Spruch:
Der angefochtene Bescheid wird im Umfang seiner Anfechtung wegen Rechtswidrigkeit seines Inhalts aufgehoben.
Der Bund hat der Beschwerdeführerin Aufwendungen in Höhe von EUR 1.326,40 binnen zwei Wochen bei sonstiger Exekution zu ersetzen. Das Mehrbegehren wird abgewiesen.
Begründung
Mit Straferkenntnis der Bezirkshauptmannschaft M wurde die Beschwerdeführerin schuldig erkannt, sie habe die Personen MP, SSch sowie ROS am 7. November 2009 um 23.50 Uhr im Lokal "C" beschäftigt, ohne diese vor Arbeitsantritt beim zuständigen Krankenversicherungsträger zur Sozialversicherung anzumelden. Sie habe hiedurch die Rechtsvorschriften des § 111 Abs. 1 in Verbindung mit § 33 Abs. 2 ASVG verletzt.
Wegen diesen Verwaltungsübertretungen wurden über die Beschwerdeführerin Geldstrafen von jeweils EUR 730,-- (Ersatzfreiheitsstrafe von jeweils zwei Tagen) verhängt und sie zum Ersatz der Verfahrenskosten von EUR 219,-- verpflichtet. Hinsichtlich zweier weiterer Personen wurde das Verwaltungsstrafverfahren gemäß § 45 Abs. 1 Z 1 iVm § 45 Abs. 2 VStG eingestellt.
Die Beschwerdeführerin erhob gegen diesen Bescheid Berufung, und zwar hinsichtlich der Personen MP und SSch nur hinsichtlich der Höhe der verhängten Geldstrafen, zumal sie sich im guten Glauben befunden habe, dass die beiden genannten Personen auf Werkvertragsbasis tätig seien.
Hinsichtlich der dritten Übertretung (ROS) brachte sie "volle Berufung" ein und wandte ein, der Genannte sei in der gegenständlichen Diskothek lediglich auf Werkvertragsbasis als Discjockey tätig. Er habe seine gesamte Ausrüstung zu Auftritten mitgebracht, habe immer wieder die Musik nach seinem eigenen Geschmack und nach seinen eigenen Vorstellungen gestaltet, sodass die Merkmale des künstlerisch tätigen DJs jedenfalls überwogen hätten.
________________
Aufgabenstellung:
Gib den Wortlaut der Entscheidung von „Der Bund hat“ bis einschließlich „2 ASVG verletzt.“ unverändert wieder.

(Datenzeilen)
________________
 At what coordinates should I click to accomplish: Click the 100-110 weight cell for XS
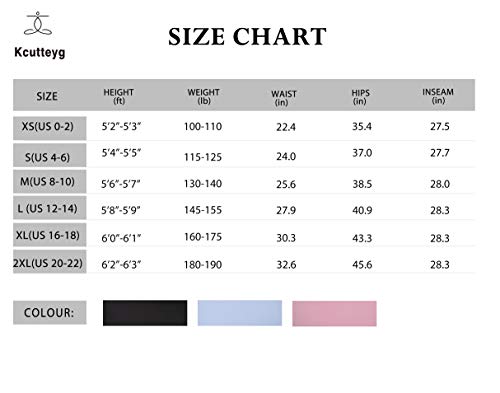point(203,127)
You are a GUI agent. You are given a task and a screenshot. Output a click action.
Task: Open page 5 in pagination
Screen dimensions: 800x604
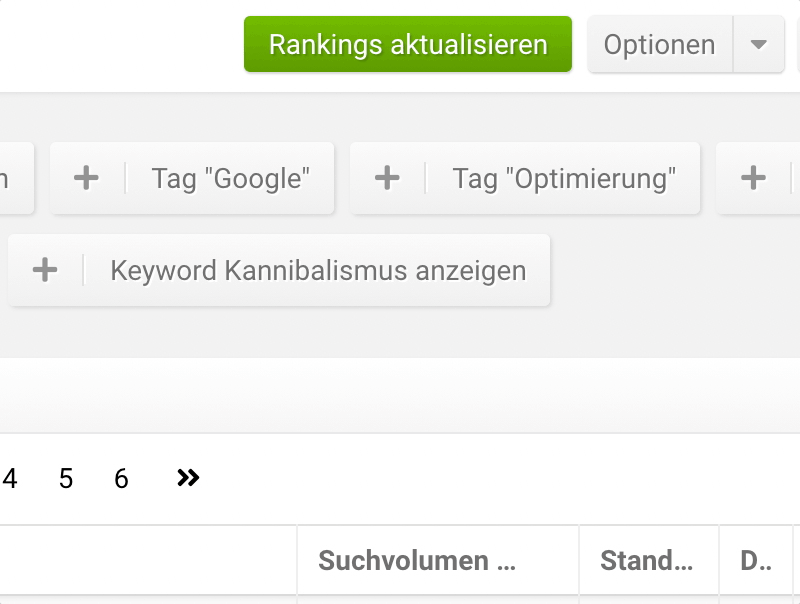66,479
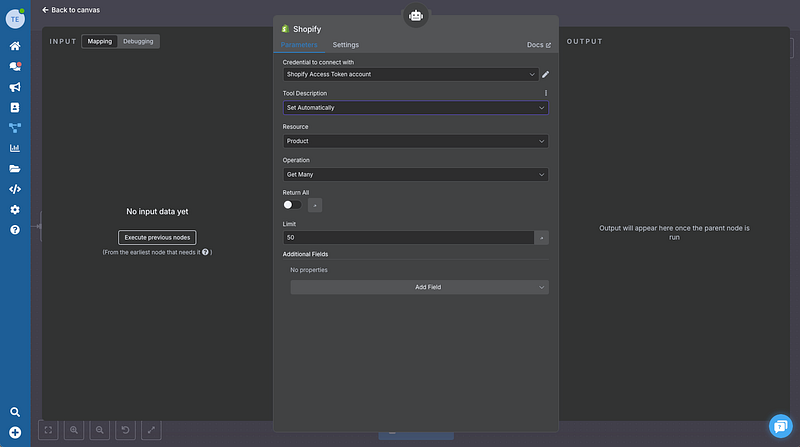Open the Operation dropdown showing Get Many
Viewport: 800px width, 447px height.
click(x=415, y=174)
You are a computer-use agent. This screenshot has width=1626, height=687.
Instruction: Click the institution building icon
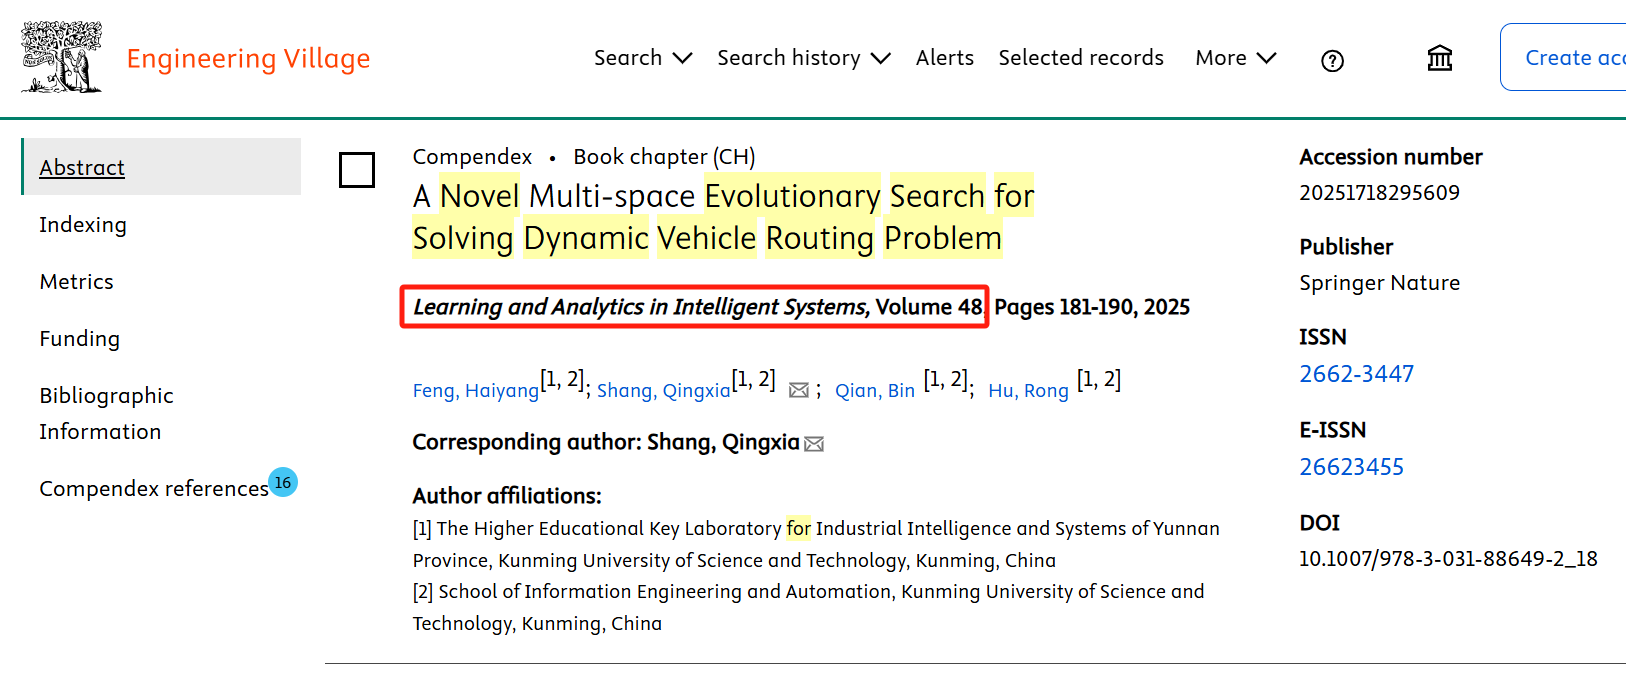(x=1439, y=58)
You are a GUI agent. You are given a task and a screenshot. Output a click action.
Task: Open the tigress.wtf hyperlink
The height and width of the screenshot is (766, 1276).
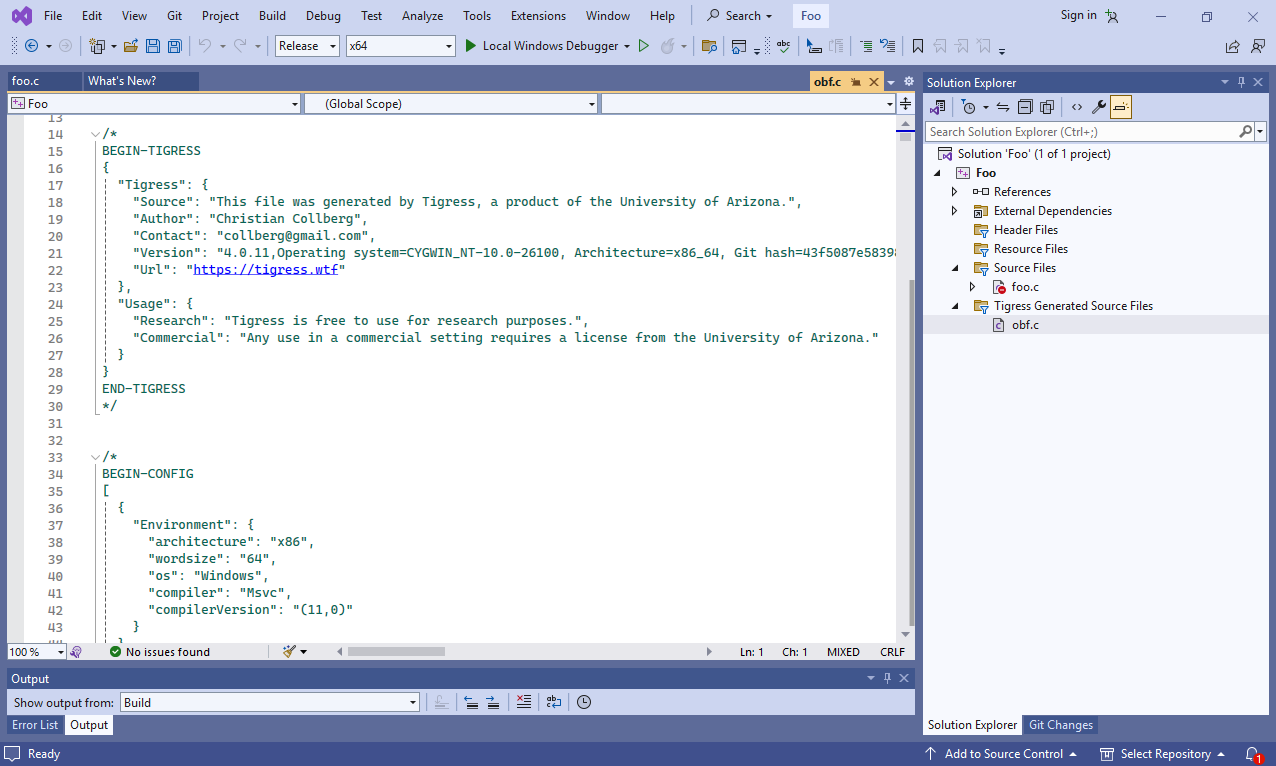click(x=265, y=270)
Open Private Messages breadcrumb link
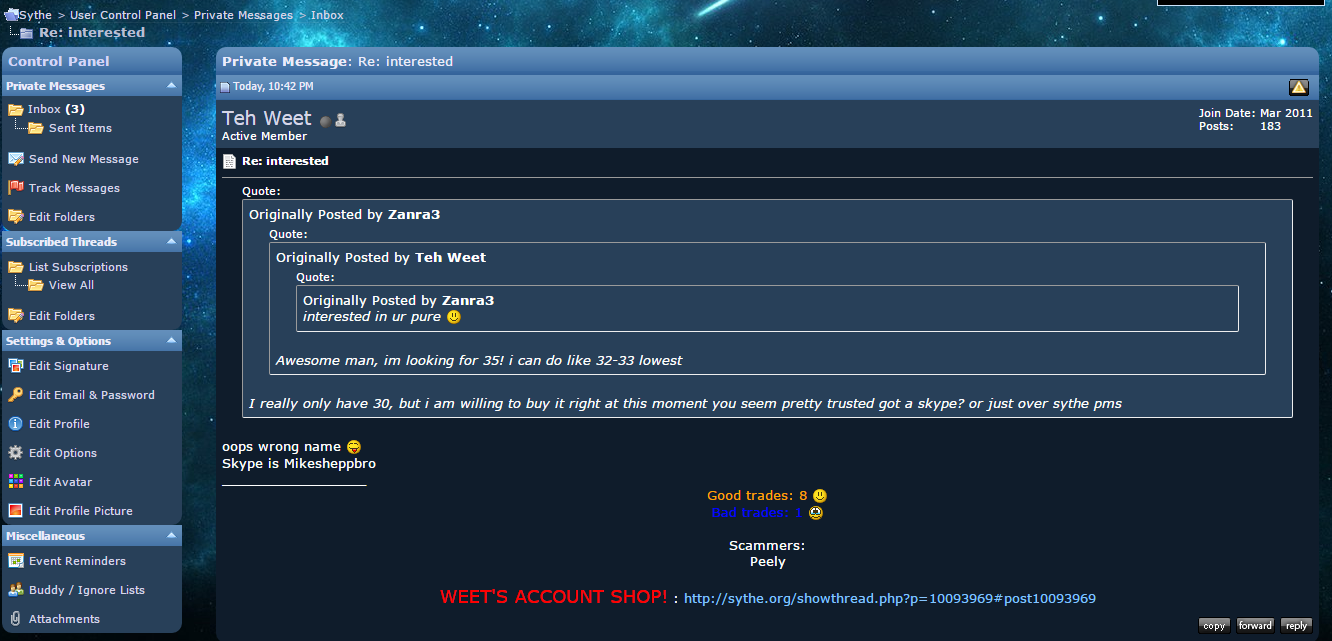This screenshot has width=1332, height=641. point(244,15)
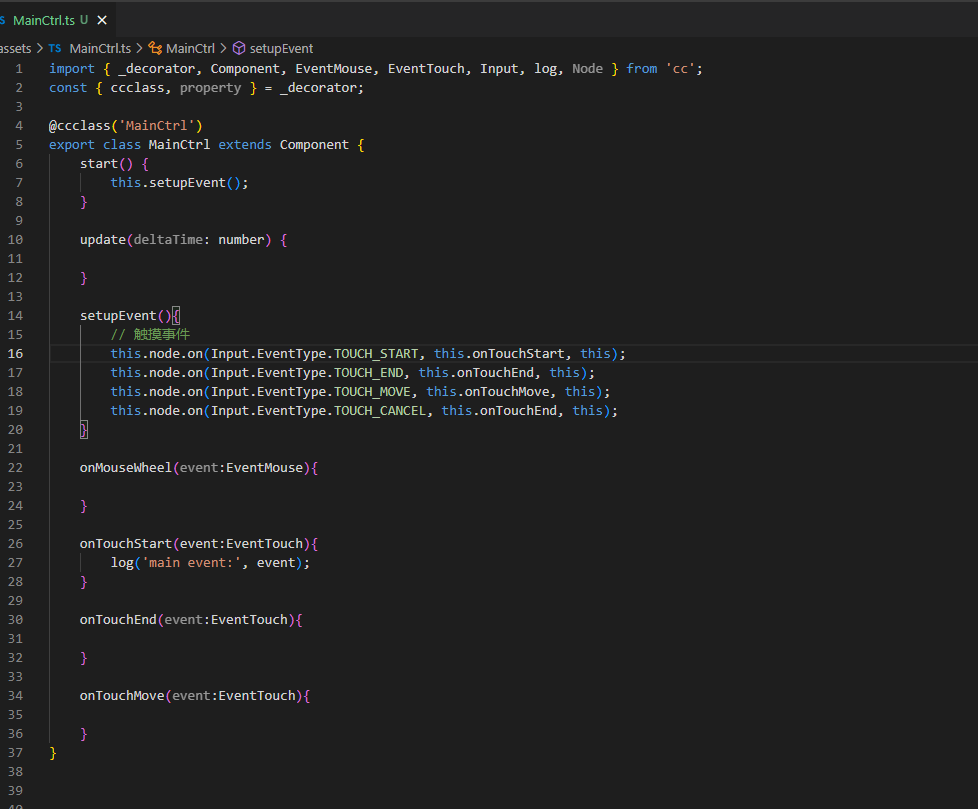The image size is (978, 809).
Task: Click chevron between MainCtrl and setupEvent breadcrumbs
Action: (223, 48)
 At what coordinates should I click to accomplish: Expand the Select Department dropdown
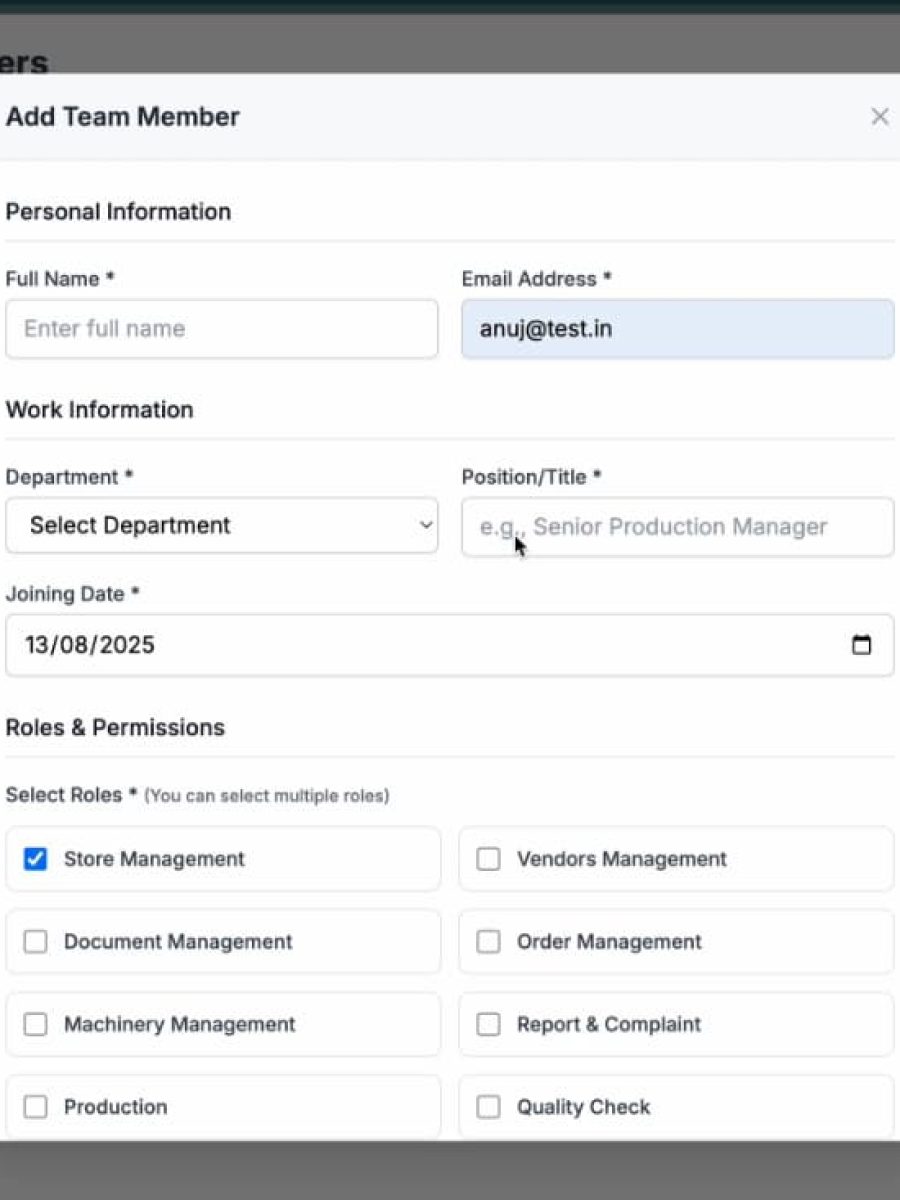click(220, 526)
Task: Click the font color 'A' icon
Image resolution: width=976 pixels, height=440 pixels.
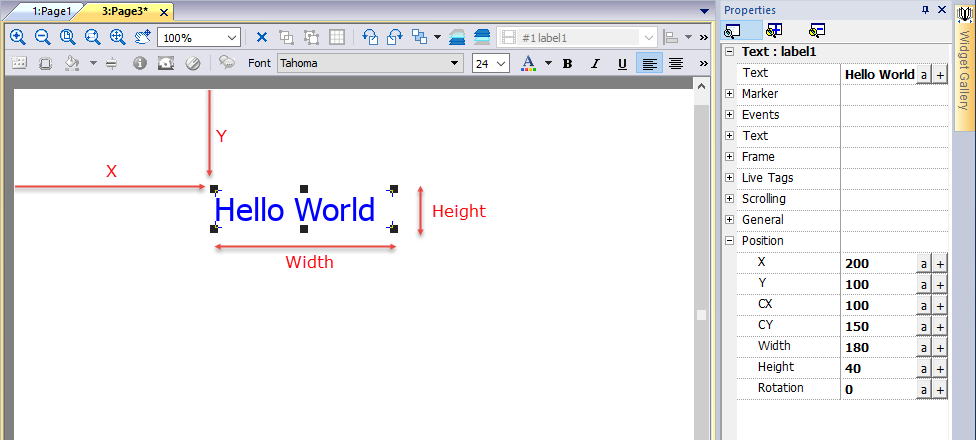Action: coord(528,63)
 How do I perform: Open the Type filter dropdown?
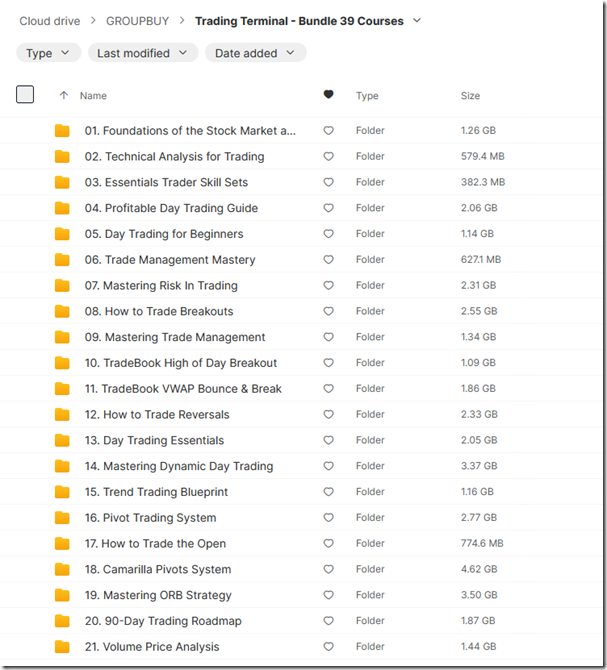[48, 53]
________________
Lösung:
Der Bund hat der Beschwerdeführerin Aufwendungen in Höhe von EUR 1.326,40 binnen zwei Wochen bei sonstiger Exekution zu ersetzen. Das Mehrbegehren wird abgewiesen.
Begründung
Mit Straferkenntnis der Bezirkshauptmannschaft M wurde die Beschwerdeführerin schuldig erkannt, sie habe die Personen MP, SSch sowie ROS am 7. November 2009 um 23.50 Uhr im Lokal "C" beschäftigt, ohne diese vor Arbeitsantritt beim zuständigen Krankenversicherungsträger zur Sozialversicherung anzumelden. Sie habe hiedurch die Rechtsvorschriften des § 111 Abs. 1 in Verbindung mit § 33 Abs. 2 ASVG verletzt.